Police and prosecutors have said the investigation remains ongoing. Authorities and some coworkers of Hayes and James have said there was no clear animosity between the men, who had both worked the night shift at Jefferson for years.

The killing, captured on surveillance video, stunned workers at the busy hospital, and later forced Jefferson officials to admit that it took too long to notify staff of an active shooter situation.

Police said the crime occurred shortly after midnight Oct. 4, with surveillance video showing Hayes getting off an elevator on the ninth floor, walking directly toward James — who was seated at a workstation — and opening fire with what appeared to be a handgun.

Hayes then left the hospital and drove off in the U-Haul, police said. An hour later, around 1:25 a.m., a passerby flagged down officers in Parkside, near the School of the Future, saying a man in scrubs nearby had a gun and was possibly firing shots in the air.

Four officers approached Hayes and told him to drop his gun, police said, but he instead opened fire on them. The officers shot back, police said, and struck Hayes before taking him into custody.

James’ relatives said after the crime that they had no idea why Hayes may have targeted James. They described James as a hardworking father of three who worked two jobs — a certified nursing assistant and a part-time barber — to provide for his children. Attempts to reach family members Monday were unsuccessful.

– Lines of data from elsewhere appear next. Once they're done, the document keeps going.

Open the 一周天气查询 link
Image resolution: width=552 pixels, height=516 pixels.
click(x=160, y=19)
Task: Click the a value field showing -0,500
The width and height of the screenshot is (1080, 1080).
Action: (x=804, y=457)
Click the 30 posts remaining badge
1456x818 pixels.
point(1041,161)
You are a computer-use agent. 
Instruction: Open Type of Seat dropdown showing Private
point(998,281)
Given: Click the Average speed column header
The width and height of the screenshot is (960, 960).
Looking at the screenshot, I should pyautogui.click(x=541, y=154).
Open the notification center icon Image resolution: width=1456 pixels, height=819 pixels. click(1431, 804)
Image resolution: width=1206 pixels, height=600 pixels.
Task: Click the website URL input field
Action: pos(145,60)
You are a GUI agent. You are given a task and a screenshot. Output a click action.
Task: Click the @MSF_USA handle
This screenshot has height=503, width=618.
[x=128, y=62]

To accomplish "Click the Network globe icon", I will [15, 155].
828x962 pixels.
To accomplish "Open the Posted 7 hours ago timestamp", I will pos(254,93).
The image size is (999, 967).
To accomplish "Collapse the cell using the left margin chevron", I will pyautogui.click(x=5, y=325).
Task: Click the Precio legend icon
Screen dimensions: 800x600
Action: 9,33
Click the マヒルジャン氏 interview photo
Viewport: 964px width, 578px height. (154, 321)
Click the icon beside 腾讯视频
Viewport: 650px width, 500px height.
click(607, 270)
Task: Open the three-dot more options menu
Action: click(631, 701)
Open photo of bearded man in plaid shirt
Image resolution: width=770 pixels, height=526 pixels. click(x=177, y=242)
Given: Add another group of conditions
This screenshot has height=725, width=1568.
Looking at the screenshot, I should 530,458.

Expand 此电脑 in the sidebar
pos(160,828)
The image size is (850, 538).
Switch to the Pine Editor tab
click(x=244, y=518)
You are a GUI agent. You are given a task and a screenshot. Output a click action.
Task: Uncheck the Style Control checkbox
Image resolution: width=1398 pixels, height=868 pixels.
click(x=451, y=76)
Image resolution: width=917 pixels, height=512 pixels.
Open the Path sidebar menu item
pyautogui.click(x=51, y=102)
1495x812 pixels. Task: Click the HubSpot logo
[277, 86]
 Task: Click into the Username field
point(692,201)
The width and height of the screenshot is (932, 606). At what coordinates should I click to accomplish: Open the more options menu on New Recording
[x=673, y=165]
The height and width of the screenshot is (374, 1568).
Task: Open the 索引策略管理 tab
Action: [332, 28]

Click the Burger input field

Server, Hayes’ attorney, also declined to comment on whether mental health issues had played a role in a decision by authorities last summer to seize Hayes’ firearms. Hayes successfully petitioned a city judge this year to return his three guns, but court records do not indicate why they were taken in the first place.

Under state law, authorities can require someone to give up legally purchased firearms if they suspect the weapons were used in a crime; if the owner is committed to a behavioral health facility; or if that person is the subject of an active protection-from-abuse order.

Hayes is due back in court on Dec. 27 to determine the status of how and whether his case can proceed.